過去にすがりつく傾向は大学生の坊やになっても変わらなかった。
大学はぼっちでも構わない。
中高の友達がいるから。
近況報告をしたり、思い出話で盛り上がったり。
ただその中で、僕の近況報告は白紙のことが多い。
中高の友達と地元で遊ぶ、過去の人と過去の場所で遊ぶのだから目新しい事があるわけがない。
大学の友達と都内のオシャレなカフェに入ったり美味しい店を探したり飲み明かしたりという、新しい人と新しい場所が欠けている。
人生の夏休みで内向性が幅をきかせるようになった。
大学は必修を除いてクラスの概念がない。
つまり人付き合いが選択的になる。
その自由を前にして僕が選んだのは、幼児退行したかのような内向性の肥大化だった。
その結果、大学でできた友達は必修で二年を共にした二、三人だけ。
一緒に授業を受けたり、昼飯に誘われたり、海外旅行にも行ったことのある仲だ。
LINEの連絡先は100人だが、そのうちの90人を切っても支障はないだろう。
人のホーム画面を見ると、目に映るのはLINEの通知数。
常に赤いバッジがついており、その数も二桁三桁が当たり前。
一方の僕は、たまに連絡が来れば上出来。
しかし今はその数少ない連絡にさえ返すのが億劫だ。
遊びの誘いも待つのが基本。
こちらから仕掛けずとも向こうから誘いが来るのが分かっているから。
それに遊ぼうという気概も老衰しており、月に一度遊べば充分だ。
人生の夏休みだからこそ、家でごろごろごろごろ。
ひとつでも居場所があれば、それでいい。
自分の人見知り具合を考えれば、狭く深くの関係になるのは当然だ。
小中高が同じ友達に「◯◯と仲良くなるには十二年かかる」とも言われたが、あながち間違いではないと思う。

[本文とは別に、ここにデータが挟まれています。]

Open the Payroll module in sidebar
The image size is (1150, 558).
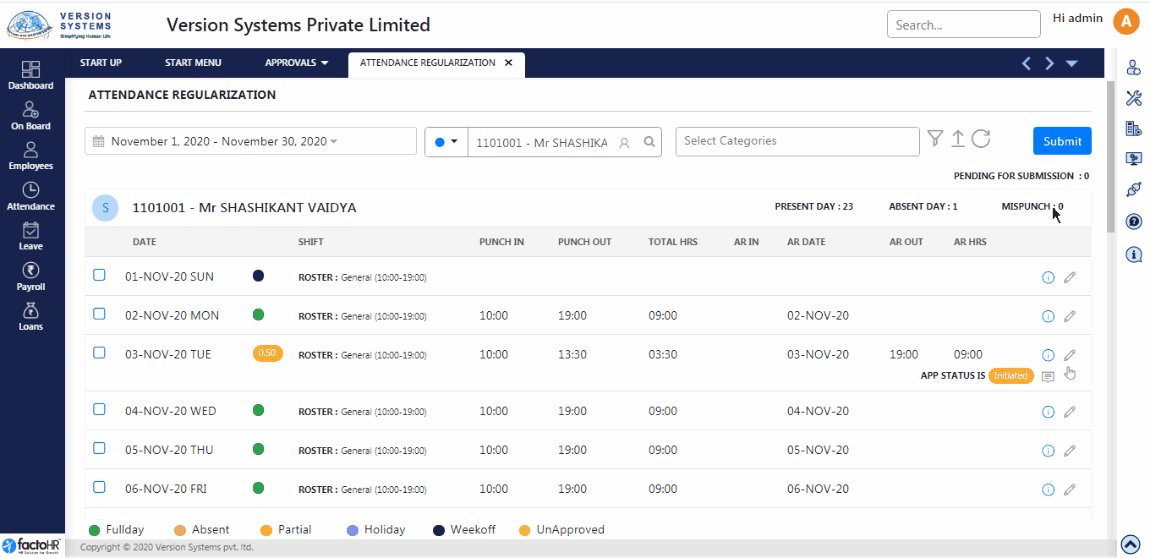[x=31, y=275]
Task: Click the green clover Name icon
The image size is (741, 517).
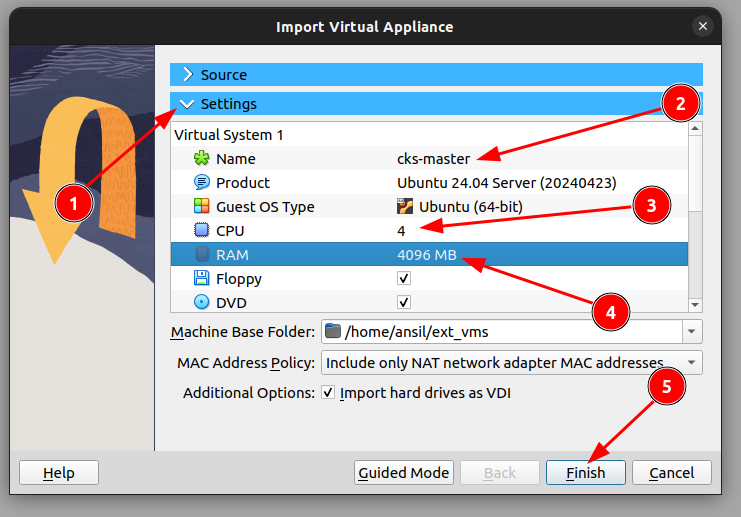Action: click(x=202, y=159)
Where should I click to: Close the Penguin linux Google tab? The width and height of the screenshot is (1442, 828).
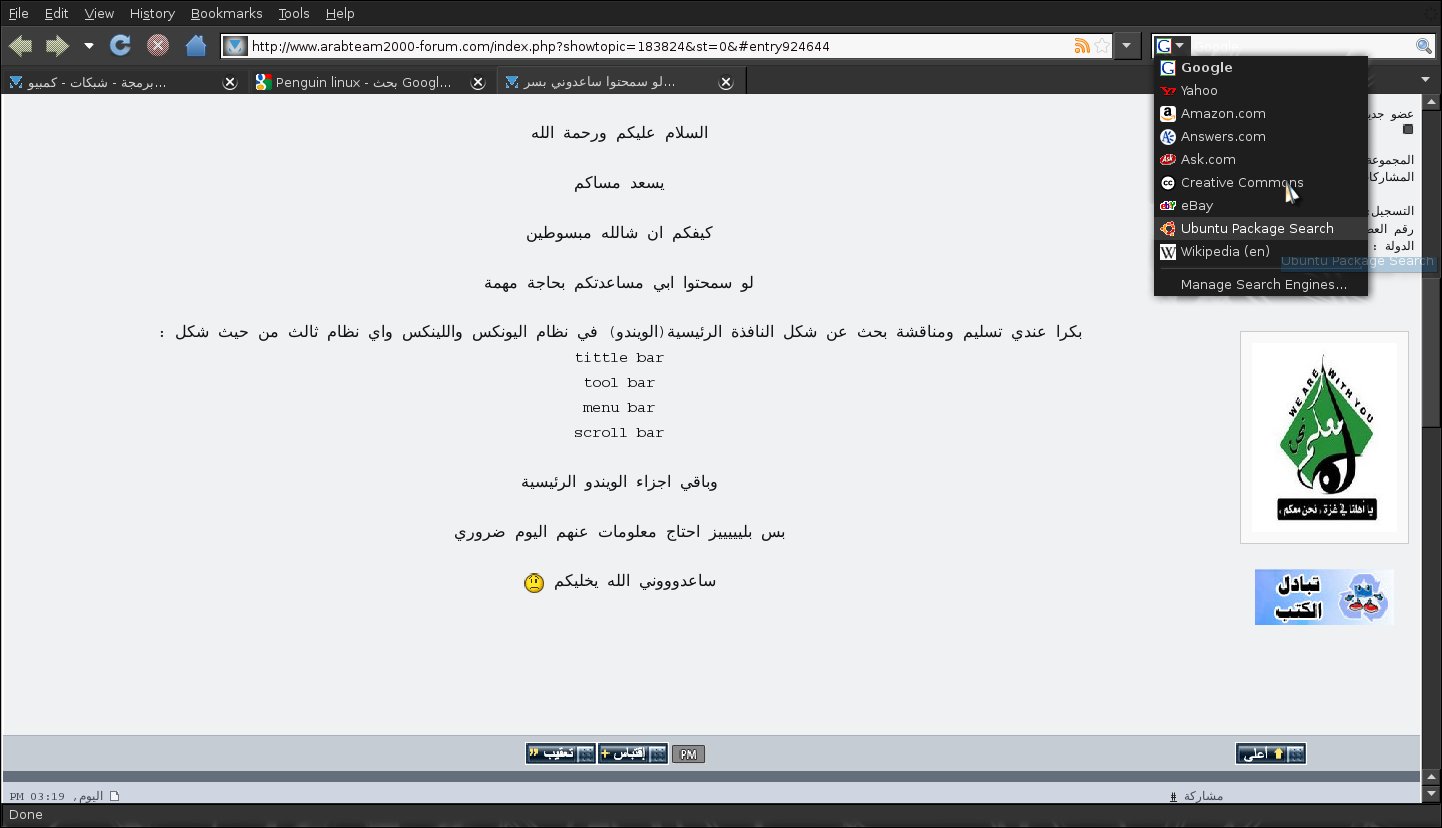(478, 83)
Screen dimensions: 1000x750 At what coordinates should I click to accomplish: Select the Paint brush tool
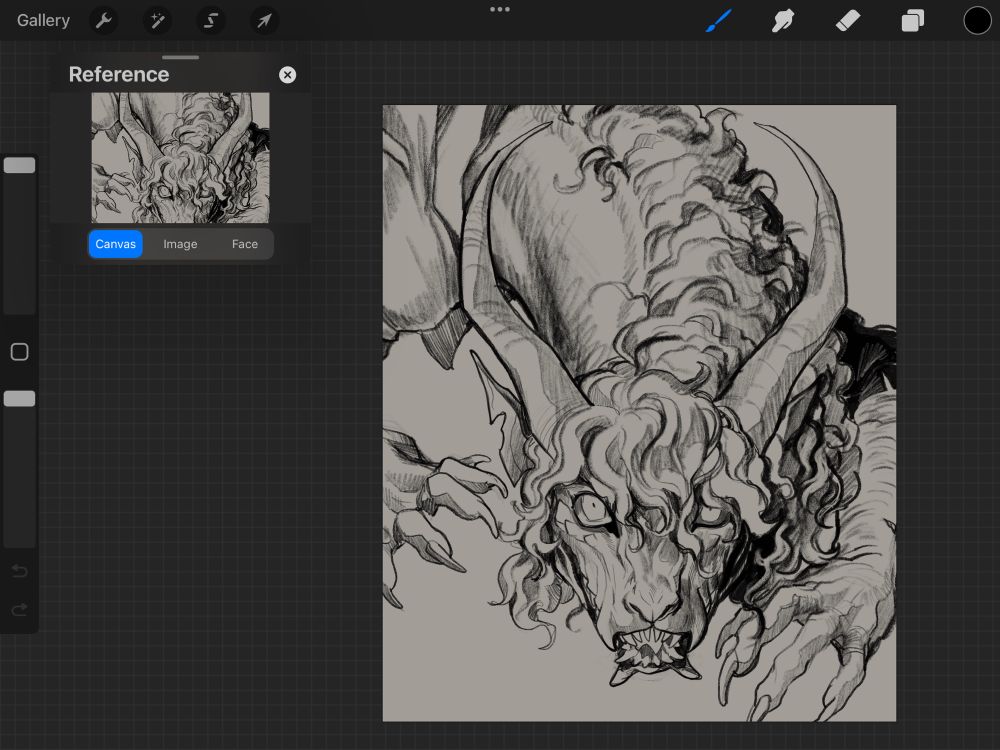[x=719, y=20]

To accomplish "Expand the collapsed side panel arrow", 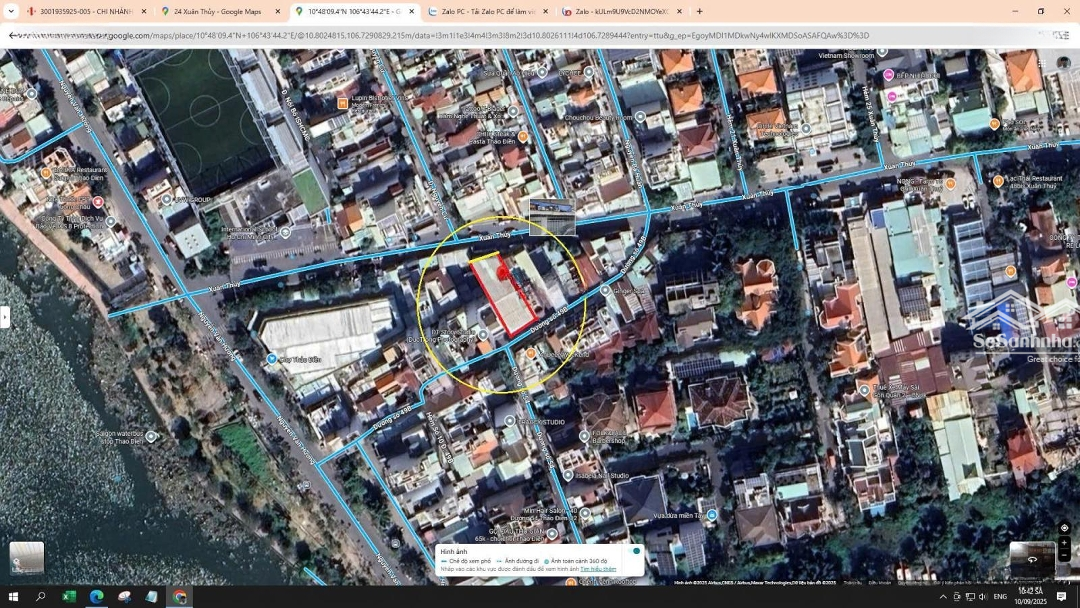I will tap(5, 317).
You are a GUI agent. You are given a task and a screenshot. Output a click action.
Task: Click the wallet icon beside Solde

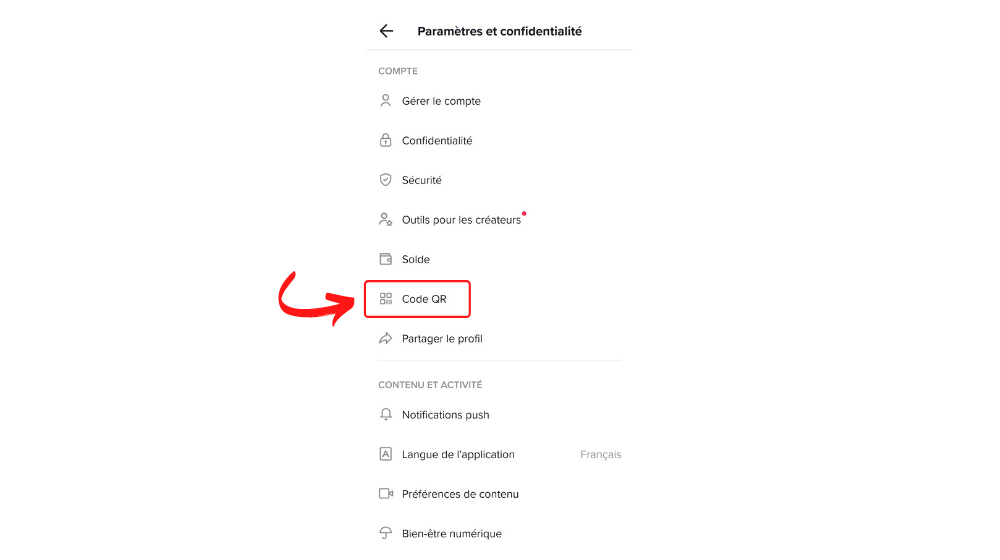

高校からずっと通っている美容院は、ようやく慣れてきたとはいえ、いまだに緊張する。
二、三ヶ月に一度で、一回一時間。
山にならない塵。
大学の必修は週二回。
肩の力が抜けて女子とまともに話せるようになったのは二年になってからだった。
女性というものは、男性自らが開拓しなければならない。
その開拓するはずの男が堅固な守りに徹してしまっている。
仮に女性から話しかけられても、おどおどぼそぼそ返す男なんて異様で気味が悪い。
女性は愛想を尽かし、僕の存在はその人の中から抹消される。
人付き合いが強制ではない大学という空間で、打ち解けるまで時間のかかる奴を女性が相手にするだろうか。
おかげで好きになるほど深く関わる機会がない。
材料は出揃った。
最小限の人付き合い。
最強の人見知りと最弱のコミュ力。
乙女チックな受動態。
これまでに彼女ができた数をx、女友達ができた数をyとすると次の連立方程式が成り立つ。
x+y=0
xy=0
この式の解は、x=0,y=0である。
小中高大16年間、共学でありながら彼女はおろか女友達さえできなかった。
セルフ男子校、ここに開校。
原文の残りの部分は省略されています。